Identity politics work – sadly

In the UK yesterday, many people from the “Remain” end of the spectrum expressed disbelief that UK passports will be blue from October 2019. Some, the current author included, noted that they were not blue in any case before they switched to their current burgundy; others suggested there were other priorities in national life; still more tried to pin a cost on the change (we will come to that…); and pollsters said people did not really care that much.

Meanwhile, in the US, the President was arguing for the term “Merry Christmas” in preference to “Happy Holidays”. There was a similarly disdainful reaction from Liberals; and pollsters again said people did not really care that much.

However, I suspect people do care. That is why the UK Prime Minister and US President are getting up to such antics around “identity politics”. As we know only too well in Northern Ireland, identity politics work.

A few years ago, at around this time of year, Sinn Fein decided to switch its stance on the Union Flag at City Hall, thus meaning that an Alliance amendment in line with its own policy would see it flown only on designated days. Very few people would have expressed much interest in the subject to pollsters, but Sinn Fein was deliberately pulling at emotions and identities; and the DUP responded. The result was economic chaos – and both parties improved their position at the subsequent elections. Having messed around for a year now while Health goes unreformed, Education becomes unsustainable and the economy fails to grow, the two parties should be being punished by the electorate for their callous unwillingness to get on with the job – yet both, in fact, are scoring record poll numbers. Identity politics work.

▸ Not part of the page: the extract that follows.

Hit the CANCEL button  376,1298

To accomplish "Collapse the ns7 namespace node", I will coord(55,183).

I was in the US last month and I did notice the preponderance of the word “holiday”, to an extent that it is now plainly ludicrous. A market outside the Smithsonian in Washington DC plays Christmas music, sells Christmas gifts, is based on German Weihnachtsmaerkte (“Christmas markets”), yet incredibly is referred to as a “Holiday Market”. This, to people of even slightly Conservative leanings, is surely an example of political uber-correctness, and a reaction is unsurprising. This notion that things which are obviously one thing cannot be referred to as that thing for fear of causing some kind of “offence” genuinely and often in fact legitimately annoys people, even though they overtly make little of it. So, when someone actually appeals to that covert annoyance, it is unsurprising that that appeal is successful. Identity politics work.

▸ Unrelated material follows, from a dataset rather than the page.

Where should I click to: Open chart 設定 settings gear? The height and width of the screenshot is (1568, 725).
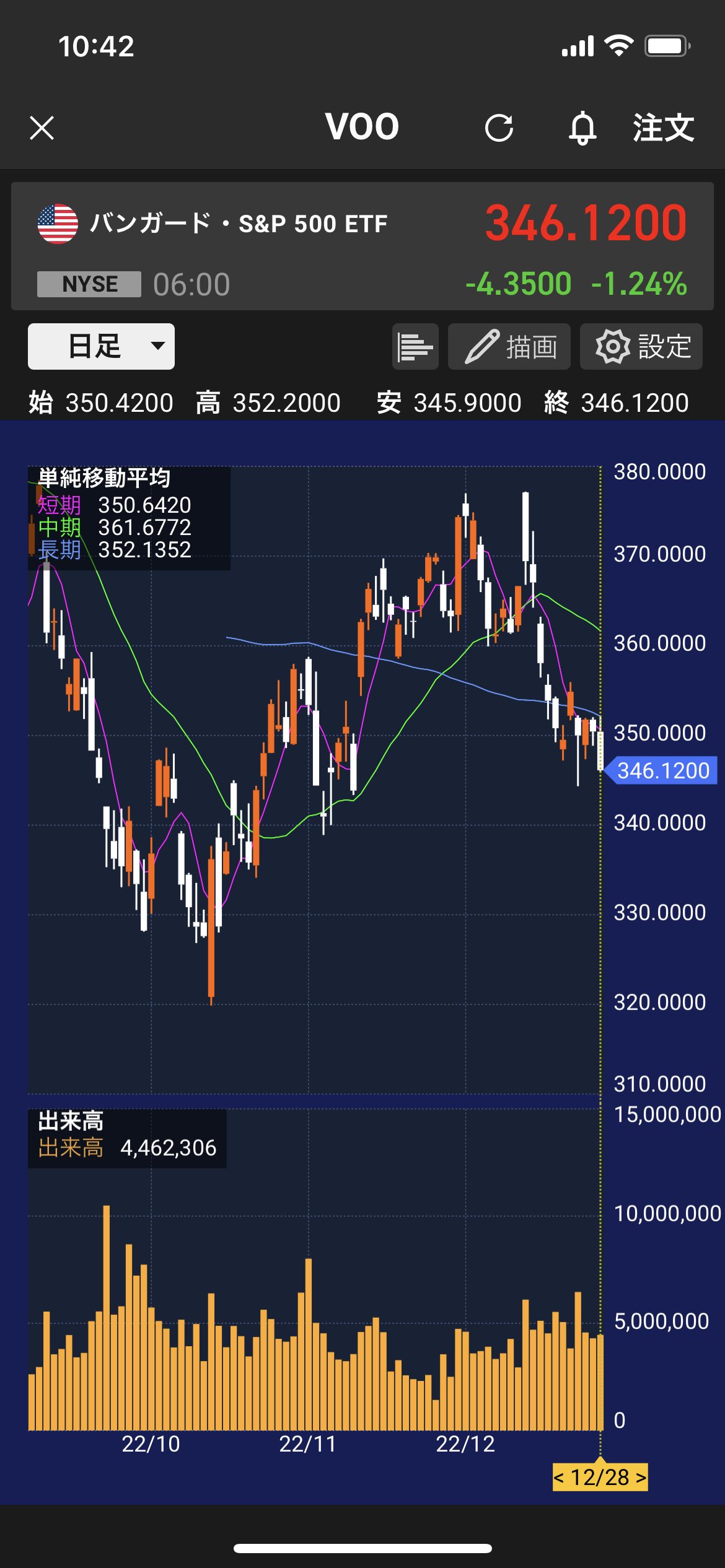pos(641,347)
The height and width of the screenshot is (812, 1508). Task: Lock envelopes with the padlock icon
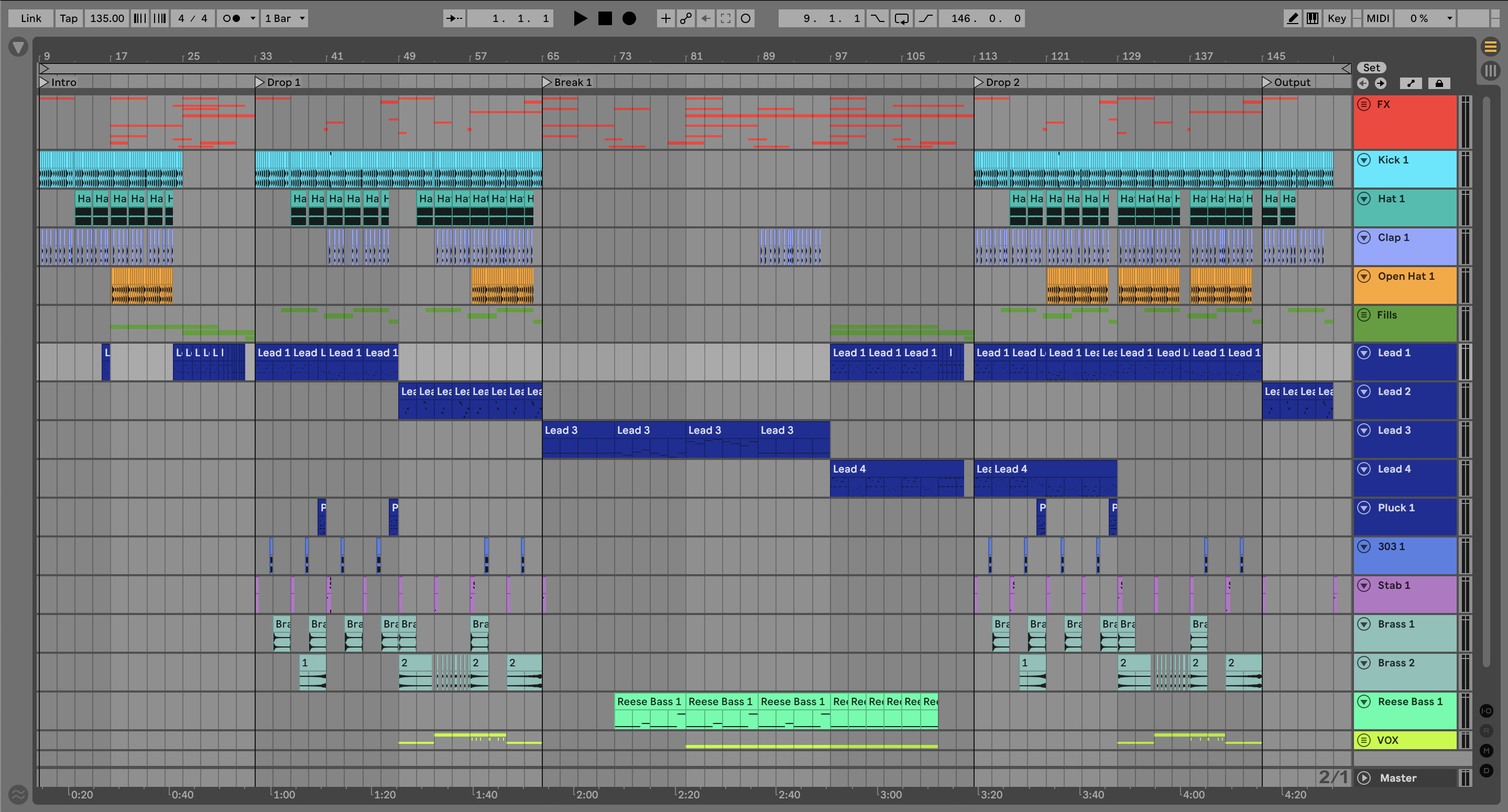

And so it was with the response to the blue passports. Firstly, there is the somewhat academic factual reaction (“Ah, but Croatia has its own colour and it is in the EU”); but for people like last week’s Question Time audience in Barnsley, that misses the point and just looks smug. Secondly, there is the (entirely legitimate) mockery of the notion that the colour is “iconic” for the simple reason that UK passports were never that shade of blue; but perhaps this too misses the point, which is presumably that at least they will not be burgundy like the Continentals. Thirdly, there is the notion that there are other priorities; but here we have the Remainers/Liberals engaging in fake news of their own. Although the new passport provision contract will indeed cost nearly £500m, the fact is it would cost that regardless of the colour – so the notion that not changing the colour would leave £500m over to tackle homelessness or to spend on the NHS is no more accurate than the infamous £350m claim on the Brexit bus.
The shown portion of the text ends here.